Début février 1924 – voilà tout juste un siècle – Blaise Cendrars débarque au Brésil, d’abord à Rio puis au port de Santos. Il y est chaleureusement accueilli par ses amis modernistes, intellectuels et artistes. Il va y séjourner et voyager durant six mois. Revenons à la genèse de ce voyage, qui joua un rôle essentiel dans la vie et l’œuvre de Cendrars.
Paris
À Paris, en mai 1923, l’écrivain Oswald de Andrade, sa femme peintre Tarsila de Amaral et le poète et critique Sergio Milliet entrent en contact avec Blaise Cendrars, alors grande figure de l’avant-garde poétique parisienne.
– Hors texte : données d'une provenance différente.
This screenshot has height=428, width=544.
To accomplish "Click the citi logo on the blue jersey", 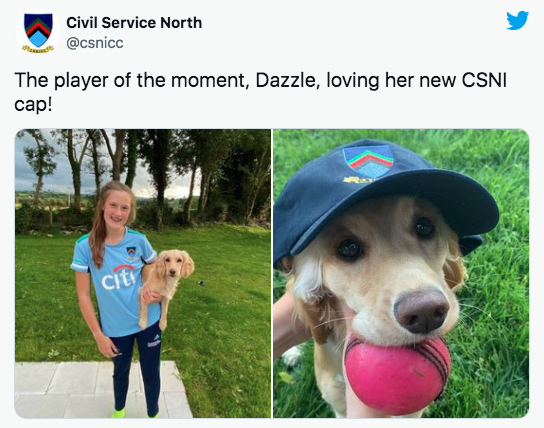I will (118, 277).
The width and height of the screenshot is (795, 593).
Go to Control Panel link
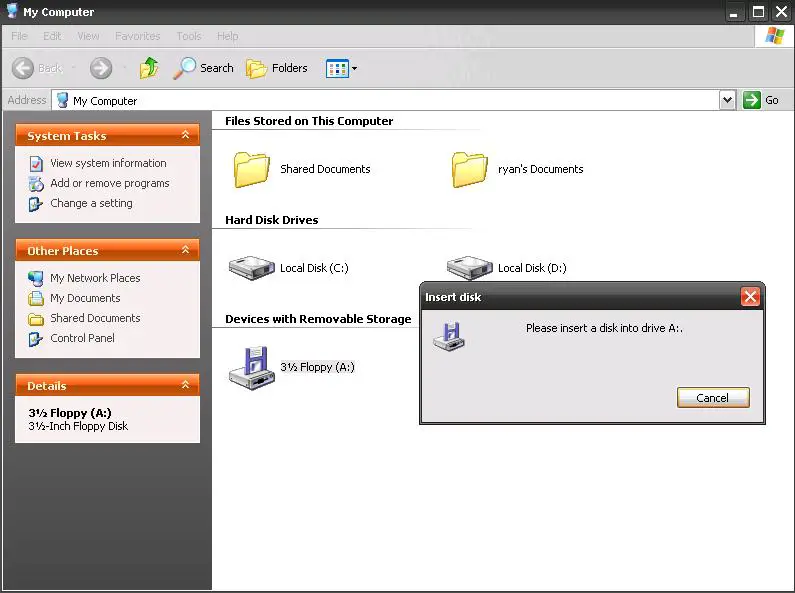pos(82,338)
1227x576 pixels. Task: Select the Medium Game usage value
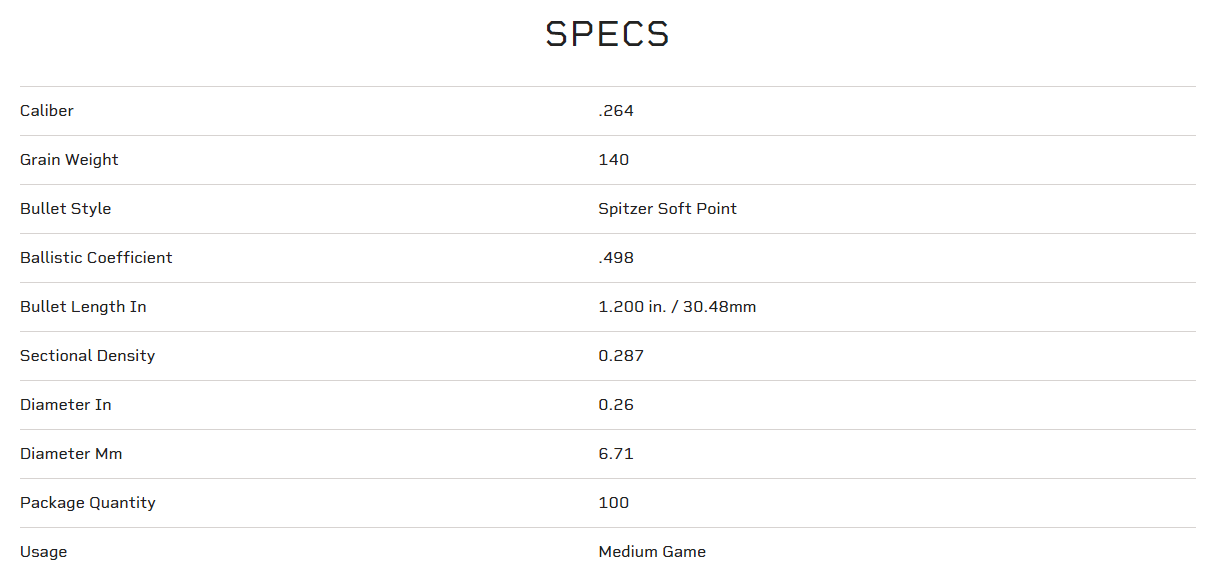[652, 552]
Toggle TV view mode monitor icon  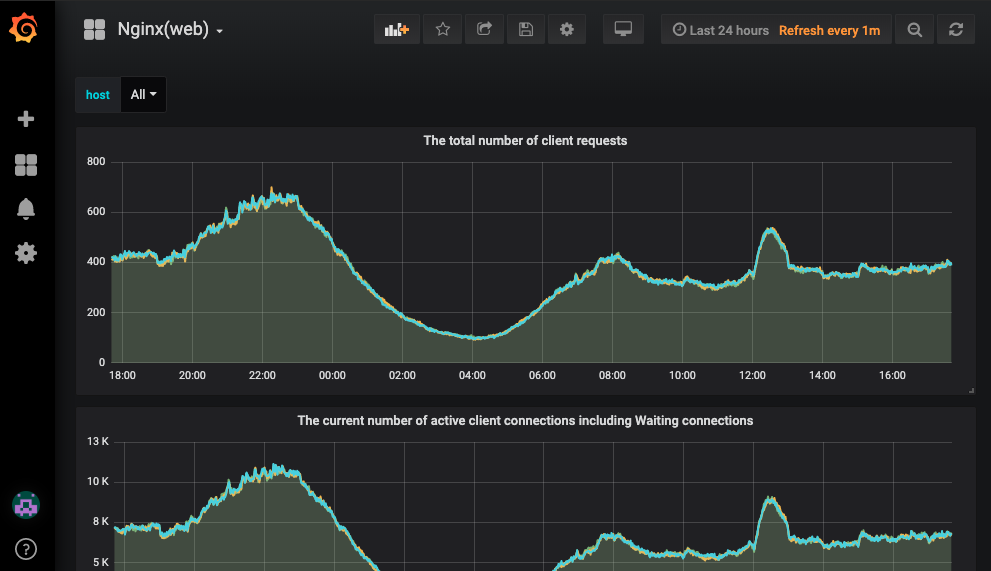(623, 30)
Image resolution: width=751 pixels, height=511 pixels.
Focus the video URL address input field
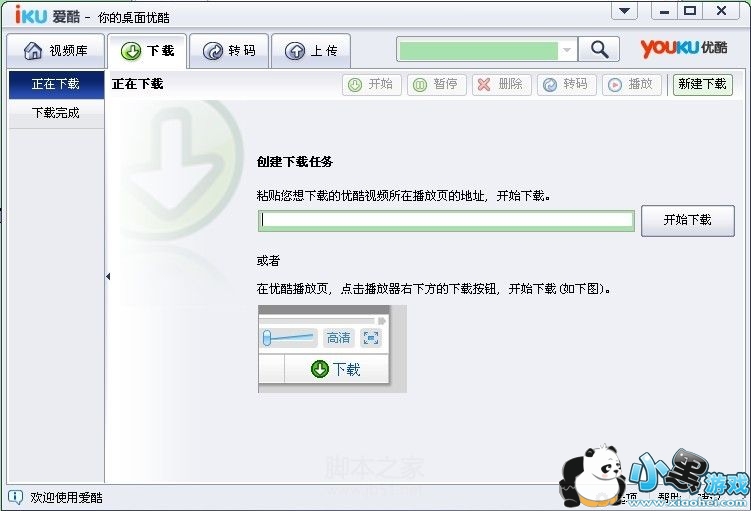coord(446,221)
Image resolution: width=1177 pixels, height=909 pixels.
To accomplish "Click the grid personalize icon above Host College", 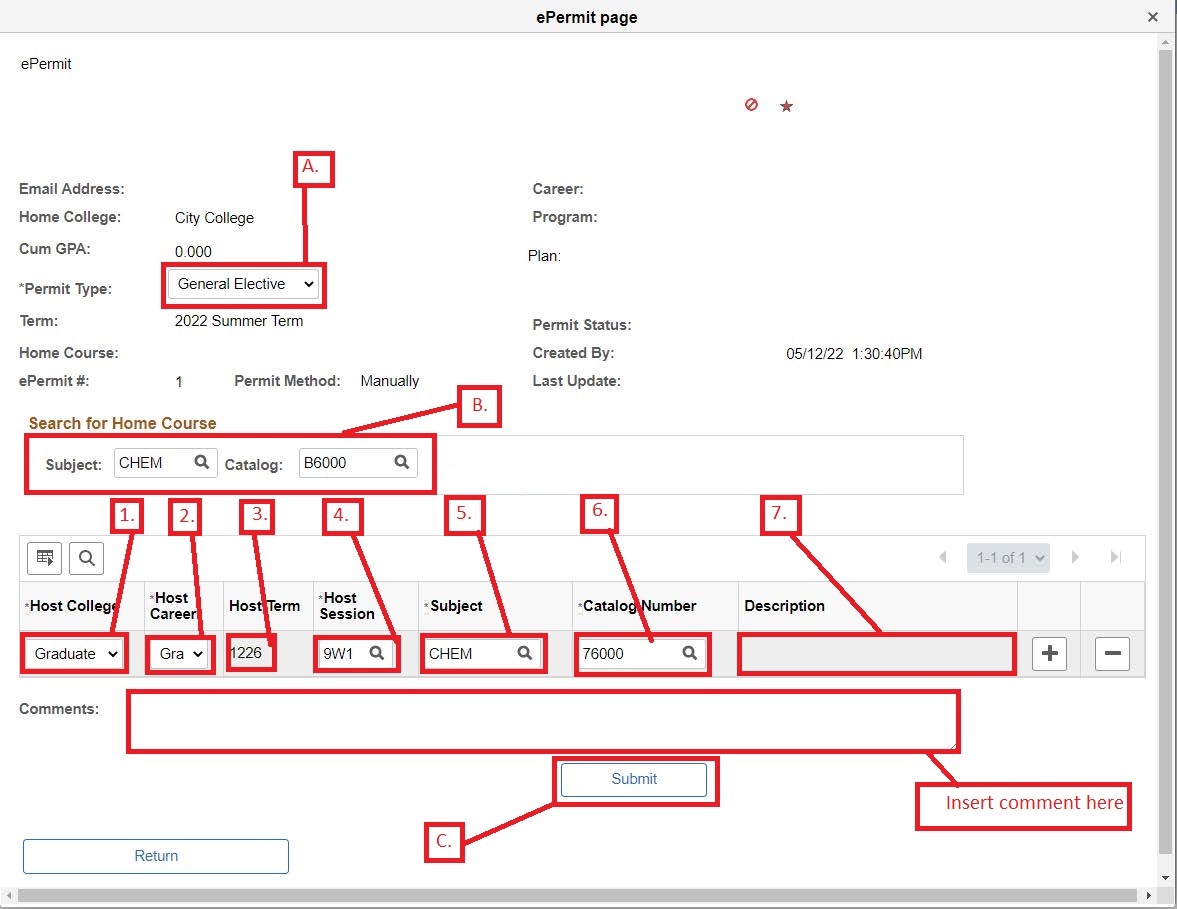I will coord(44,558).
L’année précédente, à la Semaine d’Art Moderne de São Paulo, leur ville d’origine, ils ont lancé, avec quelques autres comparses, le mouvement moderniste. Son objectif est clair : rompre avec la soumission du Brésil à la culture européenne classique et affirmer une culture propre, originale, 100% Brasil, inscrite dans la modernité. L’agitateur Cendrars leur parait être un bon partenaire et, effectivement, la complicité est immédiate. Ils lui font rencontrer Paulo Prado, richissime fazendeiro, magnat du café, mais aussi intellectuel, écrivain et surtout mécène, bien évidemment francophile. Cendrars et lui deviennent les meilleurs amis du monde et, accessoirement, Cendrars trouve en Prado un généreux et bien utile financier. C’est d’ailleurs lui qui prend en charge ce premier voyage de Cendrars au Brésil, notamment en l’hébergeant dans ses superbes fazendas de l’intérieur de Rio et de São Paulo, qui vont tant impressionner Cendrars.
São Paulo
Les amis modernistes de Cendrars font partie de l’oligarchie pauliste, grands propriétaires, hommes et femmes de pouvoir et d’argent. Mais, en même temps, intellectuels et artistes, avec, pour la plupart, plusieurs flèches à leur arc. Certains d’entre eux passent leur temps entre São Paulo et l’Europe : ils séjournent régulièrement à Paris, la ville de leur esprit et de leur cœur. Ils sont francophiles, francophones, imbibés de culture française.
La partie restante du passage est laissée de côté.